Novels about right-wing fathers and their left-wing daughters have already been published in the Czech Republic. An example would be a novel Tire by Ondřej Hübl, (Druhé město, 2022) where the rich boss of a company dealing with artificial intelligence buys his daughter a trip to the communism of the 1950s. However, where Hübl plays with genres ranging from comedy to Orwellian dystopia, Kašpárek remains civil and leaves room for dialogue between characters and readers.
Vladimir tries to talk to his daughter. Sometimes he slips into ironic remarks of the type when we went to the Maldives together, you didn’t mind, known from the conversations of all kinds of Oscars and Mojmírs of Viewegh prose. At other times, we sense that he is trying to understand his daughter, just as she is trying to understand him – although the task is almost impossible.
Read a review of Ondřej Hübl Opon’s novel
There are many differences between the three heroes, but they all have something in common. Julie and her father laugh at Grandpa’s fascist tendencies, Julie and Grandpa enjoy their time together by ironically glossing over Vladimir’s pursuit of money. And Vladimír and his father shake their heads together at Julia’s ecological panic and her asexuality. This is very nice about the book: The reader does not have one hero with one opinion commenting on the otherness of the world around him. We stand behind all three heroes, sometimes we feel sorry for all of them, only to be incredibly ashamed of them in a moment.
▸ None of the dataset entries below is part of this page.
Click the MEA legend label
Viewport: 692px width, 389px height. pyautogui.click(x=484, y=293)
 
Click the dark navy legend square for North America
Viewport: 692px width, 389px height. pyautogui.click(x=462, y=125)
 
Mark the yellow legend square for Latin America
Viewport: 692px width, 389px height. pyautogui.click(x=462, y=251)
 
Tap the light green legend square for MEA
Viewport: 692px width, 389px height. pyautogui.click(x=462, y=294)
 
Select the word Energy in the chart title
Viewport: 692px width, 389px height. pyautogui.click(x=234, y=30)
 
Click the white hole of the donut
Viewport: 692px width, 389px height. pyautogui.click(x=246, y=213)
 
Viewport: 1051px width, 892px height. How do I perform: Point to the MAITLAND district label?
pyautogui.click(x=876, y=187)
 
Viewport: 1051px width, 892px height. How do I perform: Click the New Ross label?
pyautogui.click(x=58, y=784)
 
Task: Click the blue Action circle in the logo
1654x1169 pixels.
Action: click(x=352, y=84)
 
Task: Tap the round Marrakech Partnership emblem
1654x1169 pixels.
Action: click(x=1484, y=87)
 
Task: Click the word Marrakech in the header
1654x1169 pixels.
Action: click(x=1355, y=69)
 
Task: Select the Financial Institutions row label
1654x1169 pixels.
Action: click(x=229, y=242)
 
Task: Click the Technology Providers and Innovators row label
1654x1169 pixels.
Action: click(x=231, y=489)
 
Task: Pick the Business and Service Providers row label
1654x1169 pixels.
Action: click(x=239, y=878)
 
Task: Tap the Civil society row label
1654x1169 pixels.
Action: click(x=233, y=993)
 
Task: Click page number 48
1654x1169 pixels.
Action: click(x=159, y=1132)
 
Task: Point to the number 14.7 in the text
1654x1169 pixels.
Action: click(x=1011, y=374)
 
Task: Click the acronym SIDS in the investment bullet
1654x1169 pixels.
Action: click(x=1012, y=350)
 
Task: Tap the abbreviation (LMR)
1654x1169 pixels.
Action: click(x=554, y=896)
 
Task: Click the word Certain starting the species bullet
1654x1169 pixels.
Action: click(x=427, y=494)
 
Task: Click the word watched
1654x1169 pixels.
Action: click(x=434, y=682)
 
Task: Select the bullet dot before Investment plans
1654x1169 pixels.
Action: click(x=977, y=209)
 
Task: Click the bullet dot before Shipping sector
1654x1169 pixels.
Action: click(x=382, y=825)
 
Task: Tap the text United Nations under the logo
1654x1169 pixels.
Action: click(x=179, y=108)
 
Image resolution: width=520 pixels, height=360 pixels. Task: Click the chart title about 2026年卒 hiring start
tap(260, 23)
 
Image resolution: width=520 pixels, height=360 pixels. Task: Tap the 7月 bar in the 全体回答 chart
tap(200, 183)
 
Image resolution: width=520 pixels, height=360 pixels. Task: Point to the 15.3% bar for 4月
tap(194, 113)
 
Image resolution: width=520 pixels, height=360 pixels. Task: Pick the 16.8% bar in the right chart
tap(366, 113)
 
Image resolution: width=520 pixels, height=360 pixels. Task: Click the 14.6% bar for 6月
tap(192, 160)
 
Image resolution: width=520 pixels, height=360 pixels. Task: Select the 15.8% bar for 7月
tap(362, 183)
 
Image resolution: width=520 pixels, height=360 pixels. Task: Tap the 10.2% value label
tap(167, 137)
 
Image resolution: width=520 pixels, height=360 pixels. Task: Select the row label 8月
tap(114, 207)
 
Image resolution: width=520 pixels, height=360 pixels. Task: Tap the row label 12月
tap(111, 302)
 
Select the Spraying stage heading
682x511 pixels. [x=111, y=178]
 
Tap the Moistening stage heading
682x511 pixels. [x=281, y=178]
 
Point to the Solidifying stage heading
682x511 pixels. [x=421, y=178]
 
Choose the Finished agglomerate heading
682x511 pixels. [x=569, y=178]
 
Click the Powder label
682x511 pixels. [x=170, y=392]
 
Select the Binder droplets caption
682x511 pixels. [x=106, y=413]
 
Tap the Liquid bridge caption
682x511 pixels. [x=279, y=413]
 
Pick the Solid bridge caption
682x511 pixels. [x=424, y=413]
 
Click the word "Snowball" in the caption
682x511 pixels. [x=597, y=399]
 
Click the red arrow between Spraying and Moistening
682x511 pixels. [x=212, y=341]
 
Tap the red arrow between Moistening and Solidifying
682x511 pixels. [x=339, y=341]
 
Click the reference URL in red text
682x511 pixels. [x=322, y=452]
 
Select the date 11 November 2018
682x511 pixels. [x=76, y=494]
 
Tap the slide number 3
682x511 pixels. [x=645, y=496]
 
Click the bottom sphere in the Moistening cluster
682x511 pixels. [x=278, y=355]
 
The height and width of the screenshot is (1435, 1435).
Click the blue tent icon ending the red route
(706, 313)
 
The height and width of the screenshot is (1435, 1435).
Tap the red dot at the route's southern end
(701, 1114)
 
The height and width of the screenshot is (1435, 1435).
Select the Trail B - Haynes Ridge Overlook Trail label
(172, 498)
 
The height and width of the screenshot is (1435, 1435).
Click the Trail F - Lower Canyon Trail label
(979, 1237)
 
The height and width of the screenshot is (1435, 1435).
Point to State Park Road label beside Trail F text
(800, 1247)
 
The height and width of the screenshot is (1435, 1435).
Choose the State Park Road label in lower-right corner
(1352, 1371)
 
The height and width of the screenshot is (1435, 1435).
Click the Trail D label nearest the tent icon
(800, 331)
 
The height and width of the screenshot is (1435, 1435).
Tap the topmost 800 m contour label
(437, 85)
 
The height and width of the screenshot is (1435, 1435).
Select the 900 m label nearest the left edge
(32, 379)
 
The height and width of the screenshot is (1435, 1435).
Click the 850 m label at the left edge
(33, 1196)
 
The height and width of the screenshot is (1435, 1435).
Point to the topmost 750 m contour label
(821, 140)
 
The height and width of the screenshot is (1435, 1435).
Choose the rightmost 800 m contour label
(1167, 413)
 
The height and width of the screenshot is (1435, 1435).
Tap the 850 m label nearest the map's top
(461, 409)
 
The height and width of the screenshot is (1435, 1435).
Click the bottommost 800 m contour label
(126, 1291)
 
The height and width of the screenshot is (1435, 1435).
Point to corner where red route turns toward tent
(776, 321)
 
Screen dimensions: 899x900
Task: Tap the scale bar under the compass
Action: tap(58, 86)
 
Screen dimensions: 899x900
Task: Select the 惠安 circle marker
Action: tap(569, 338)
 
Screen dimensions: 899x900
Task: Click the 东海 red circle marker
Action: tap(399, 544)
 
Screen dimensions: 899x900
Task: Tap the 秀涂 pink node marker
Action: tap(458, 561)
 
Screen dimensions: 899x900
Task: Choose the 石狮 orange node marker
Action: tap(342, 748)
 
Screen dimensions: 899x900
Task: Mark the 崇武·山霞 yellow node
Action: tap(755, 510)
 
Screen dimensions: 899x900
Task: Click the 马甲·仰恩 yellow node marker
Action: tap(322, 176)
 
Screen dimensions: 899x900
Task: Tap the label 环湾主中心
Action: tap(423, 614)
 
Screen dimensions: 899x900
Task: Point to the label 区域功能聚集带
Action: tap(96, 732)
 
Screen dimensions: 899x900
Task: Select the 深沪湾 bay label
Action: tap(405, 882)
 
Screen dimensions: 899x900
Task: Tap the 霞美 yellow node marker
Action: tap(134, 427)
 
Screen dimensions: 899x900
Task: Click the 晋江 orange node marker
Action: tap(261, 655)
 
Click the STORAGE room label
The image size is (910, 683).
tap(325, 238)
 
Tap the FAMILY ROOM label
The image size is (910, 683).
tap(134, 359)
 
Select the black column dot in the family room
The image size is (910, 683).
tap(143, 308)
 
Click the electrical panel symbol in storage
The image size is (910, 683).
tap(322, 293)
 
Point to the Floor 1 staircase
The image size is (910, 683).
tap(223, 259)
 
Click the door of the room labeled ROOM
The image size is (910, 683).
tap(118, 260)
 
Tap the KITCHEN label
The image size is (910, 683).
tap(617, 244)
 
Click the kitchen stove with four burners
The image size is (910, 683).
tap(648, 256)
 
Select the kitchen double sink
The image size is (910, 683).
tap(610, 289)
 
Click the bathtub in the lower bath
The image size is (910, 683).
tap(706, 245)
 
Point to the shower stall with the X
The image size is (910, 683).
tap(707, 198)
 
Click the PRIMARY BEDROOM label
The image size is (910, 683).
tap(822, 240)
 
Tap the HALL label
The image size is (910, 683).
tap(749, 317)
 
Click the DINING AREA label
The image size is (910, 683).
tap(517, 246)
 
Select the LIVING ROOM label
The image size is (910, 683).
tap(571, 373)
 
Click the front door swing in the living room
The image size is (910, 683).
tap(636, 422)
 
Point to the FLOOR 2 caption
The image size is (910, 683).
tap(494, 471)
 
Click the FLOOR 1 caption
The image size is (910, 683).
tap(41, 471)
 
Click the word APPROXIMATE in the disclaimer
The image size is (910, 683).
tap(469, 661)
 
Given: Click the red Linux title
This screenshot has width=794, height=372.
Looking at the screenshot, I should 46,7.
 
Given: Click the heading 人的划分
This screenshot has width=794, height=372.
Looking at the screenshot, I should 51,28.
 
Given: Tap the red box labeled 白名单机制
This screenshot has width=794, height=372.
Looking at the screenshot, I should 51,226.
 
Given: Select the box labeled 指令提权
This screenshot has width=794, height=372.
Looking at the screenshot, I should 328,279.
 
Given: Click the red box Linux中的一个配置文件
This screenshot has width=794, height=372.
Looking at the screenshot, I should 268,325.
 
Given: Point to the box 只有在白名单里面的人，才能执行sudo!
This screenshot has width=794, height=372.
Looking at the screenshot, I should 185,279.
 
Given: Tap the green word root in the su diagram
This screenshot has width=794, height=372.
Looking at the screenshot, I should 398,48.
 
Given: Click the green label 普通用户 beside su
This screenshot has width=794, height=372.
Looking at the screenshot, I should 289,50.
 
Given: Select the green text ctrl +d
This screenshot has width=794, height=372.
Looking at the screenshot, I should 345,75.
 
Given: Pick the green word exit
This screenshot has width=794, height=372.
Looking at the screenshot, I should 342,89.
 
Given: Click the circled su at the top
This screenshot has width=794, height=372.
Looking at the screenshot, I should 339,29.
Order in Fosilia is disrupted by a pandemic. The world stops and all three cope with the unprecedented situation in their own way. For some it is a moment of peace, when even the planet can breathe for a while, for others it is a moment that enables research in the history of their ancestors.
Fossilie is a novel that was missing in Czech literature. Kašpárk’s story shows worlds that cannot intersect. It is not just a matter of differences in life philosophies, but also in language.
As someone closer in age to Vladimir’s daughter than Vladimir himself, I must highlight the capture of modern English usage that has infiltrated Julia’s speech. Kašpárk’s precisely overheard dialogue also reveals what is not said between the characters.
Fossil’s conclusion is as ambivalent as its characters. Although the three generations of the novel do not understand each other, it is clear that even in future times things will not be better between parents and children. A great novel shows that everyone has a truth, but no one has a patent on it.